It’s not about nostalgia. No one wants to spend an hour-and-a-half crawling in rush hour traffic from Stanstead Road to Waterloo Station if they can help it. I spent a significant chunk of my youth and adolescent in my grandmother’s flat on Faversham Road, Catford. Her life was shaped around the 171 time table. The train was out of the question, in price and discomfort for an elderly, arthritic woman. My aunt, who I was also lived with, had a grim period using the service to get to a locum job at Camden Council. The commute was harrowing, but doable – just.

It’s the people just about managing that will be losing out. The response to the news has been instructive in several ways. There’s few things quite as effective as transport to highlight the fractures of class and clarify people's attitudes to those they perceive as beneath them in the immutable order of things.

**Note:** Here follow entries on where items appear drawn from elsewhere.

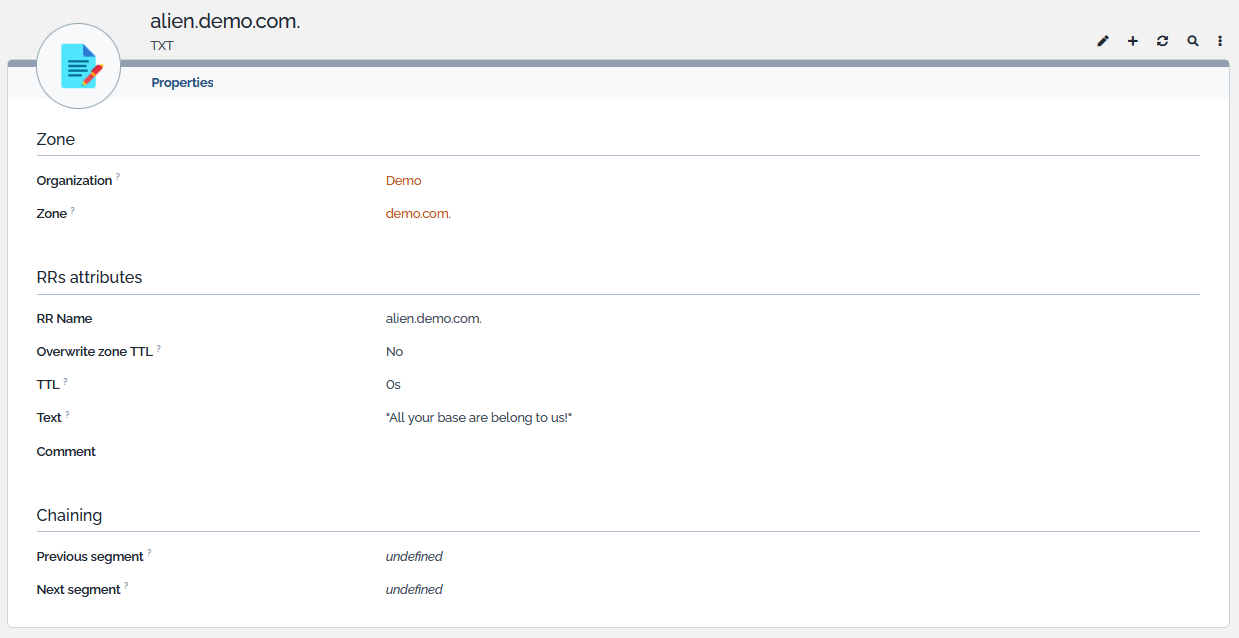Click the pencil edit icon
This screenshot has height=638, width=1239.
[x=1103, y=41]

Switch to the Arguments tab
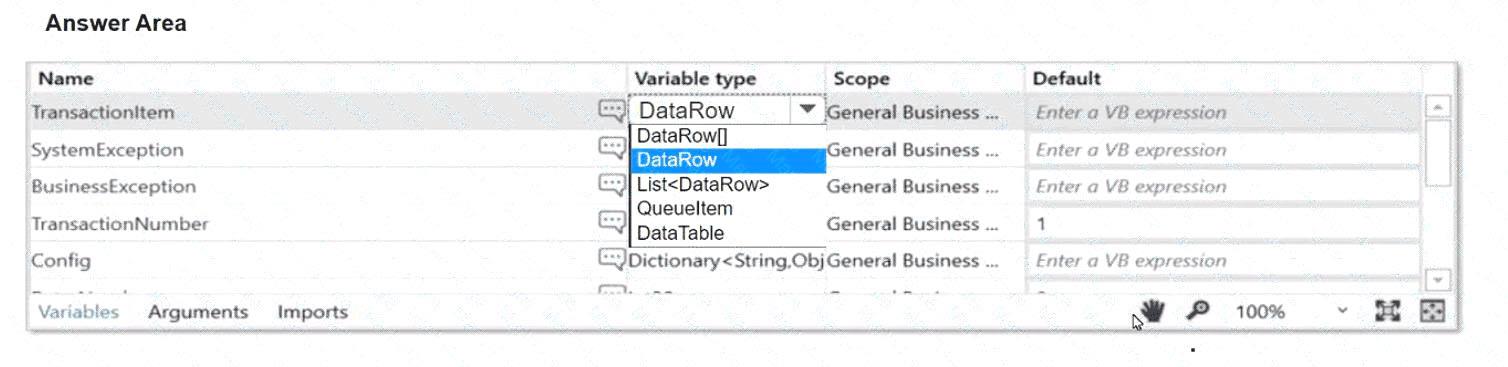[198, 312]
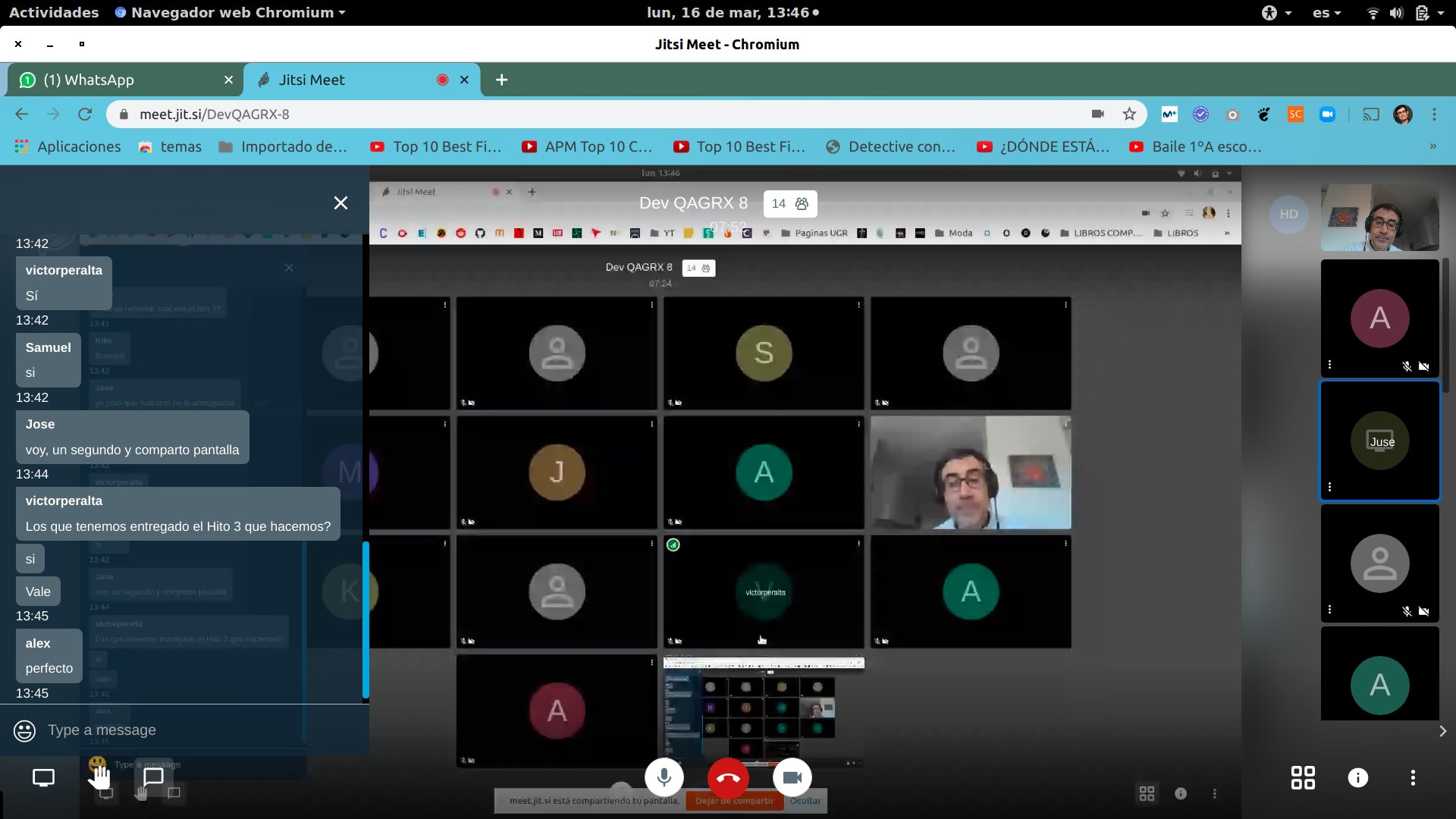The width and height of the screenshot is (1456, 819).
Task: Raise hand using the hand icon
Action: 99,778
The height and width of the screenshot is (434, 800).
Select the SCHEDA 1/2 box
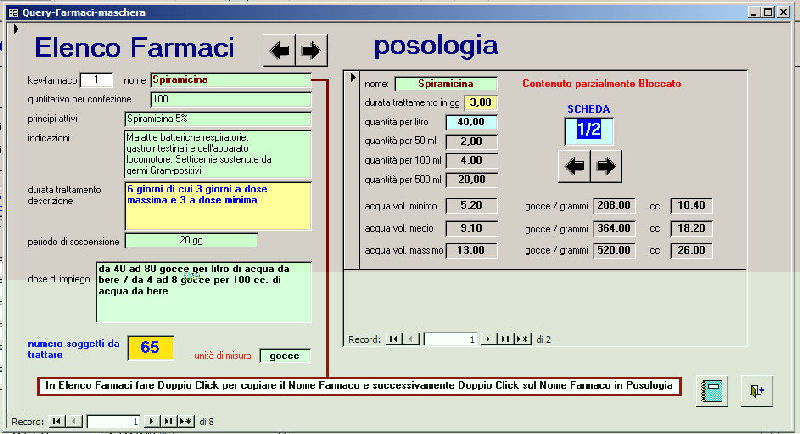[x=588, y=130]

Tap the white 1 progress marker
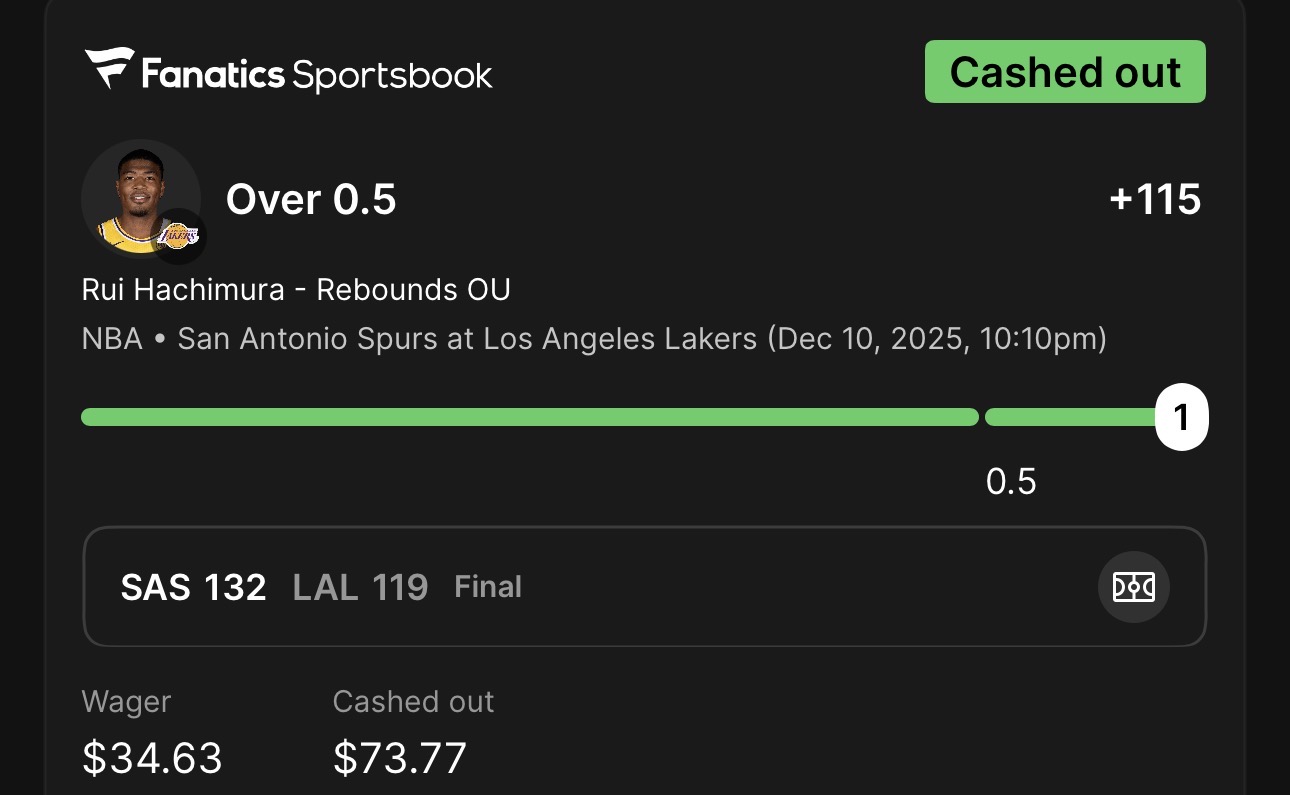[x=1181, y=417]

There was a tweet doing the rounds when the cutbacks were announced last week. The poster just didn’t see the problem: “The 53, ram packed, day or night, all the way from SE London to Whitehall is honestly the stuff of nightmares! Get a bloody train to Charing Cross, or change at London Bridge. Much more civilised”.

In it’s stunning tone deafness and lack of awareness, it stands as the microblogged equivalent to Thatcher’s grim 1986 dictum about any man “beyond the age of 26, (who) finds himself on a bus can count himself a failure”.

If there’s any failure here, it is surely a city that is prepared to cut its lower income inhabitants off.